Mueller Probe Identifies Trump as 'Individual 1' in Latest Developments

tRUMP AND COHEN
President Trump stops to talk with reporters Thursday about his former personal attorney Michael Cohen as he walks to Marine One from the White House to depart for the Group of 20 summit in Argentina.... Credit: Jabin Botsford/The Washington Post

Ratcheting up the potential legal and political problems for President Donald Trump, investigators have now identified him as "Individual 1" in their probe of the possible role he played in conspiring with the Russian government during the 2016 presidential campaign.

The Washington Post reported that two major developments on Thursday indicated that Trump had communicated with his lawyer, "fixer" Michael Cohen, about business deals with Russia, and with Trump's adviser Roger Stone regarding Stone's efforts to obtain documents from WikiLeaks about its plans to release hacked Democratic emails. Special counsel Robert Mueller and his team of investigators revealed they had the evidence to support these two scenarios.

Furthermore, the investigators' documents show that both Cohen and Stone tried to conceal the extent of their activities.

Cohen pleaded guilty Thursday to having lied to Congress when he insisted that after January 2016 Trump had scuttled plans to build a Trump Tower in Moscow.
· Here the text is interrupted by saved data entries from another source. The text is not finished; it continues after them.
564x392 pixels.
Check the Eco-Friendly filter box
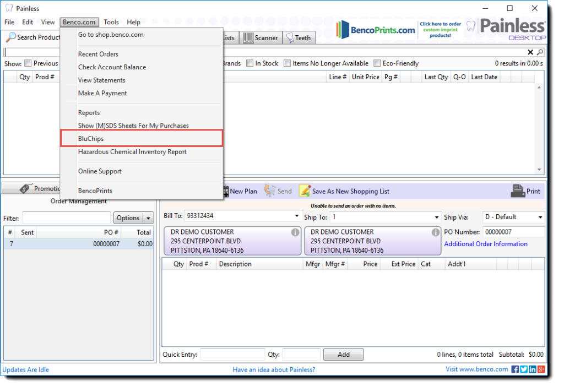(x=377, y=63)
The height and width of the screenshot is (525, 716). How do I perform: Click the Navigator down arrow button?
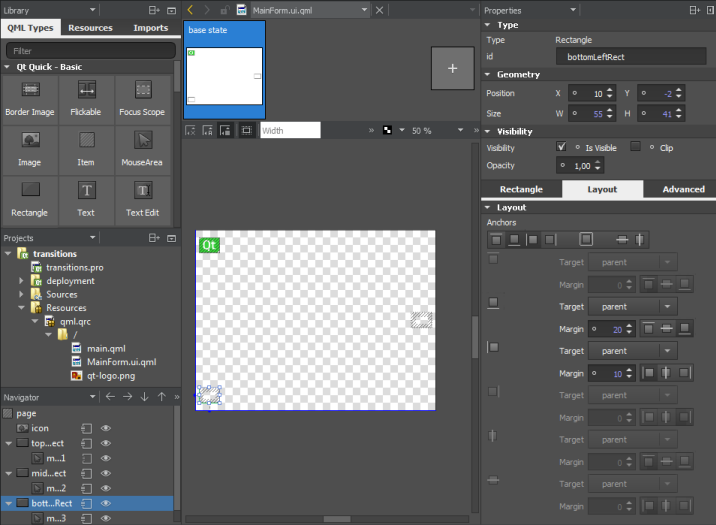point(144,397)
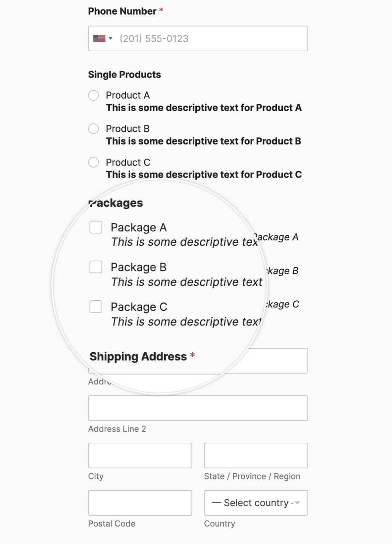Click the Single Products section heading
This screenshot has width=392, height=544.
pyautogui.click(x=124, y=74)
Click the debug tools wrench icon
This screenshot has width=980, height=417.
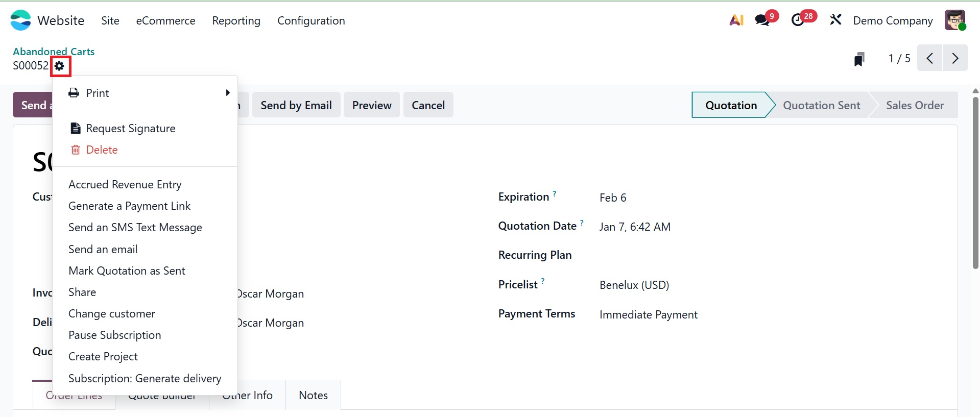click(x=835, y=20)
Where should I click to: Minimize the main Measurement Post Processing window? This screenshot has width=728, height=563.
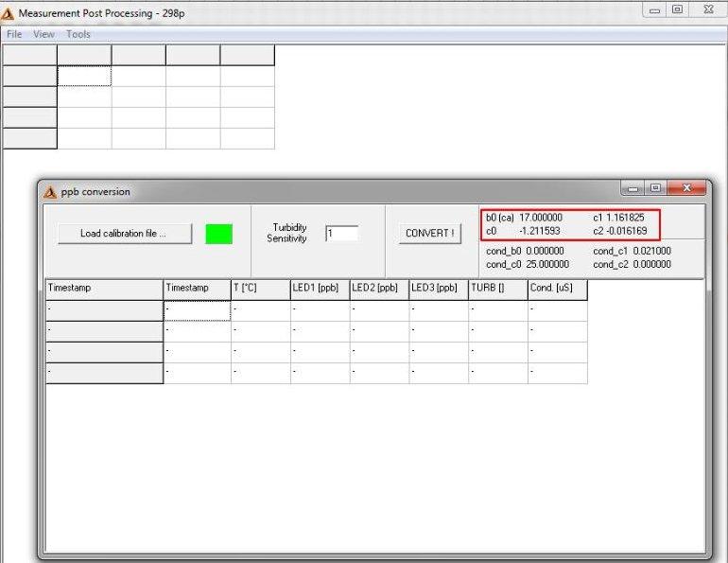(656, 9)
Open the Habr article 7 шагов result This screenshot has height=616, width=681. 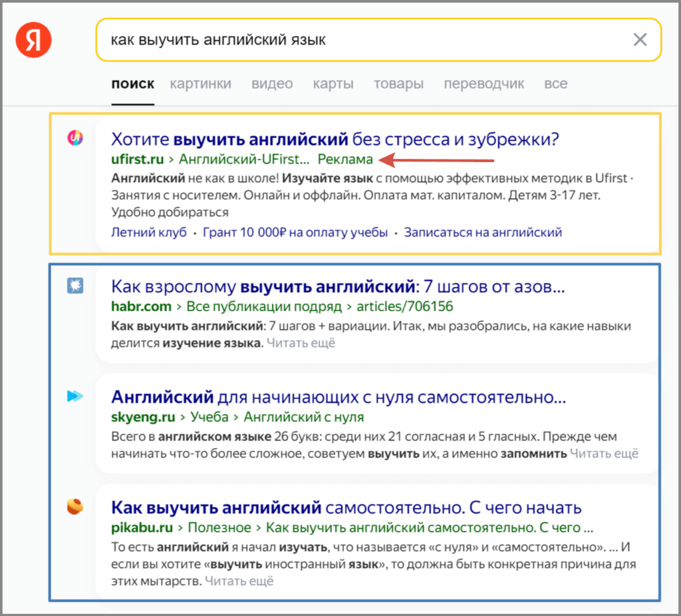coord(338,287)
Cohen's guilty plea shed new light on Trump, who had repeatedly maintained that he had no business interests in Russia.

Representative Adam Schiff, the incoming chairman of the House Intelligence Committee, called the plea "significant."

"It means that when the president was representing during the campaign that he had no business interests in Russia, that that wasn't true," Schiff told The Washington Post. "If the president and his associates were being untruthful in real time as they were pursuing this deal, what does it mean now about how much we can rely on what the president is saying about any continuing Russian financial interest?"

On Tuesday, "a draft special counsel document" disclosed that prosecutors were seeking more information about Stone allegedly seeking information from WikiLeaks.

Exactly how much trouble the president is in remains a question. But the Mueller team's new evidence finger-points increasingly at the president.

"It's deeply troubling," former federal prosecutor Glen Kopp told The Washington Post. It's not a place that anybody wants to be, or where you would want your friends or family to be. And it's certainly not a place that you would want your president to be."

Trump, or "Individual 1," was identified as such in Cohen's guilty plea. Cohen allegedly gave Trump direct updates until June 14, 2016, as Cohen pursued the Moscow Trump Tower project with the Kremlin.

The draft charging document also named Trump and Trump ally Jerome Corsi, accused of telling Stone about WikiLeaks' plan to release damaging Democratic emails, because he knew the two kept in touch. The Washington Post reported this week that after Corsi tipped him off, Trump spoke with Stone the next day about the mission.

The documents show that prosecutors wanted Corsi to plead guilty to lying about knowing about WikiLeaks' plans.

Trump's account of his Moscow business dealings included a July 2016 tweet he posted: "For the record, I have ZERO investments in Russia." A day later he claimed: "I have nothing to do with Russia."

Trump reinforced his story in January 2017, when he told a reporter: "I have no deals that could happen in Russia because we've stayed away."

For his part, Trump has turned on Cohen, calling him a "weak person" and "not very smart."

"He was convicted of various things unrelated to us," Trump has said. "He's a weak person, and what he's trying to do is get a reduced sentence. So he's lying about a project that everybody knew about. I mean, we were very open with it."

Frequent Trump defender and constitutional legal scholar Alan Dershowitz seemed to offer Trump some hope.

"This is politically damaging, but I'm not sure how legally damaging it is," Dershowitz told The Washington Post. "This is all about questionable political behavior. It's a good reason for people voting against Trump. But I don't see a crime yet."

But Trump biographer and critic Tim O'Brien, whom Trump had unsuccessfully sued at one time, said the new information revealed major new difficulties for Trump.

"This is part of the fact pattern that gets to the heart of whether there was collusion between the Trump campaign and the Kremlin during the campaign," O'Brien told The Washington Post. "I think the unforgiving grinding force of the U.S. justice system, which he has tried to undermine since he became president, is encircling him. I don't think we know where he will land. But he is certainly mired in something that he is ill-equipped, legally and personally, to handle."